On Batum
Danny Nowell |
Wednesday, November 21, 2012 at 11:49AM 
It is often said that certain players are fluid. Usually I take this as a descriptor of physical grace, lanky looseness of movement more improvisatory than rote. Fluidity seems to have a type—Rudy Gay, perhaps, is the closest walking player to the archetype, but it may just be that he’s on my mind with the Grizzlies buzz swirling around right now. At any rate, if there is a genus Fluid in the NBA family, Nic Batum is certainly a representative specimen. But in Batum’s case, the term may not be going far enough descriptively.
Watching him this season, I have begun to think of Batum as liquid, seeping into the cracks of a game and blasting cataracts where structural weakness permits. Through ten games, he has almost certainly been the Blazers’ best player, though Damian Lillard’s emergence and LaMarcus Aldridge’s continued presence might seem to obscure the fact. Superficially, he leads the team in Win Shares, PER, true shooting percentage, and individual offensive rating. He shares the team lead for individual defensive rating among regular rotation players. On a deeper level, his leap in production seems to encapsulate a Portland team that is finding ways to compete despite glaring limitations.
When Batum signed his 4 year/ $45ish million dollar deal this summer, many—including me—doubted his ability to live up to the contract. Batum seemed like a player whose youth belied the fact that he’d more or less reached his ceiling as a role player deluxe: the minutes were there, and he was getting shots, so where was there left for him to go?
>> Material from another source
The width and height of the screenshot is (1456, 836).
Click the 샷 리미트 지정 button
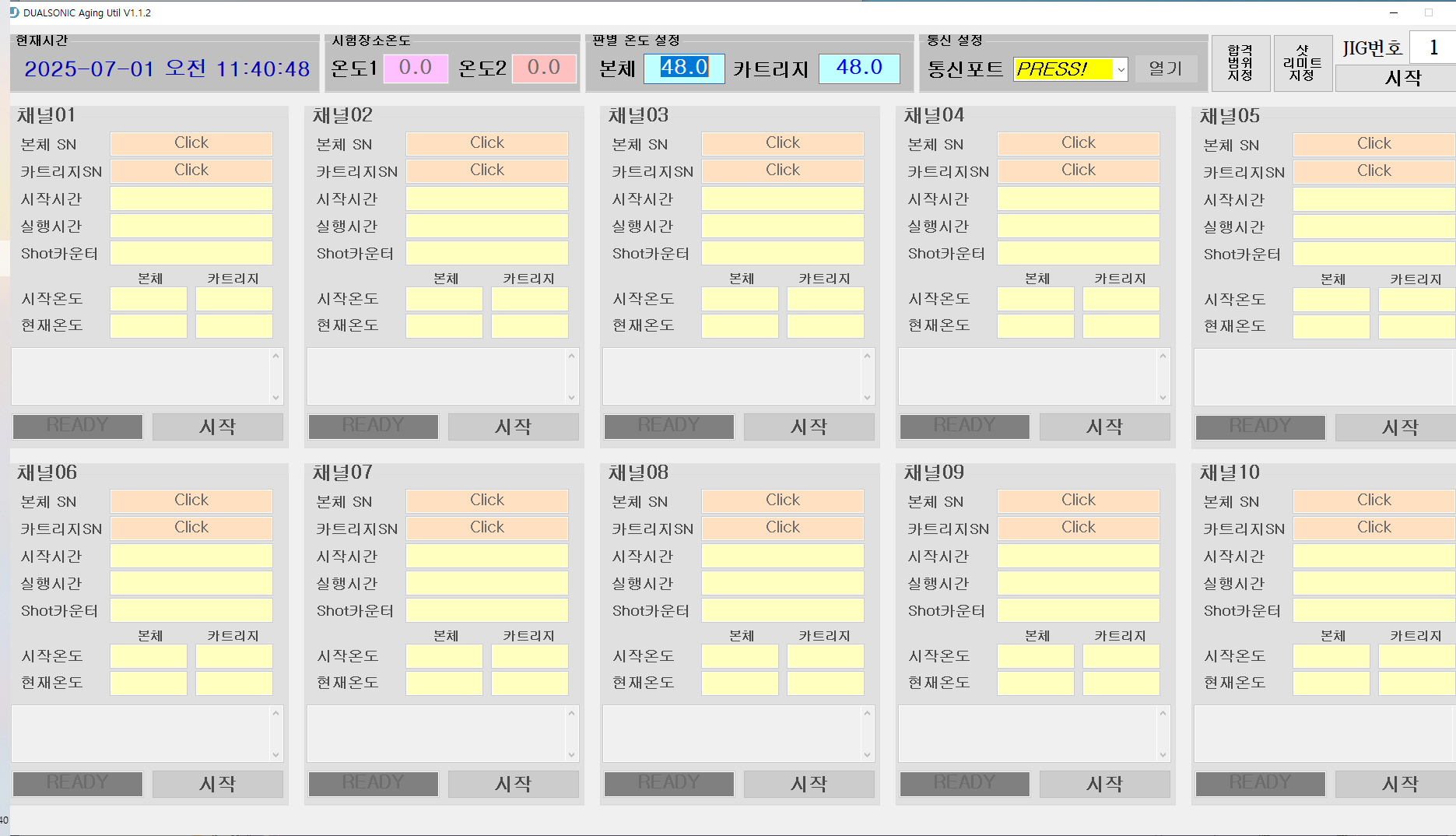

The answer is, well, everywhere. With Terry Stott’s spread-out style replacing Nate McMillan’s rigid isolation offense, Batum has been able to flourish by flowing into available space on the floor. He was never cut out to be the kind of player who could thrive as an isolation ball handler or a ball-dominating pick and roll scorer; instead, Batum materializes at the periphery of plays when your focus is elsewhere, rushing through an opening, so to speak, before your eyes have fully tracked the ball reversal.
So it is that sixteen seconds of high screens for Lillard ends up with a weak-side jumper for Batum. Or how an opposing forward might bang JJ Hickson for seconds before Batum swoops in for a block. As water lacks form until given a vessel, so has Batum spread out and filled the space available to him so far this season.
In the past several games Batum has made a habit of fittingly blowing up in the third quarter. As teams regroup after halftime, figuring out which of their adjustments have been counter-adjusted to, Batum floats in. When a game is in flux and the trenches haven’t been dug, he may score 9 points on three straight shots. He may uncork a trigonometric backdoor pass, or slither into the lane for an offensive rebound. Present an opening, and in he floods, weighing on the weak beams until they snap.
One of my favorite things about watching Batum, though, is how he is idiosyncratically unable to look like the star of a game. When he puts the ball on the deck with his surprising handle and elevates with his surprising hops, his layups almost always go long, glancing off the far rim or striking backboard only. It’s as if he’s surprised to find himself above the fray, exposed, and the efficacy of his ambush basketball is diminished.
It happens, too, when he’s hit two or three shots in a row and the Blazers run a play everybody knows is coming to get him a good shot. He’s been stroking it, he frees himself and rounds a screen, he elevates for the shot to bring Portland all the way back—it’s long. These aren’t heat checks, and they’re not reckless. He can shoot, and he’s open. It’s just that he seems to become dissolute the moment you train your eyes on him, until the next play you forget to look for him and he bursts through.
I’m not writing that he’s not “the man” or “not clutch;” through ten games, he’s been insane in the clutch, with a 60% Win% and 21.7 points per 48 crunch time minutes. Fittingly, though, literally 100% of his clutch baskets have been assisted. Whatever gene or machismo required to take hold of the game in its tensest moments he has in spades. But on those few shots where the game grinds to a halt and turns its attention to a single player—that ain’t Nic.
All of which is to say that he’s become one of my very favorite players to watch, and one of the biggest reasons the Blazers are so enjoyable. His shooting, his athleticism, his versatility: it all adds up to a player forming the engine of Portland’s successes. But in his liquid cantilevered style, he’s more the current that buoys the team than the foundation it sits on.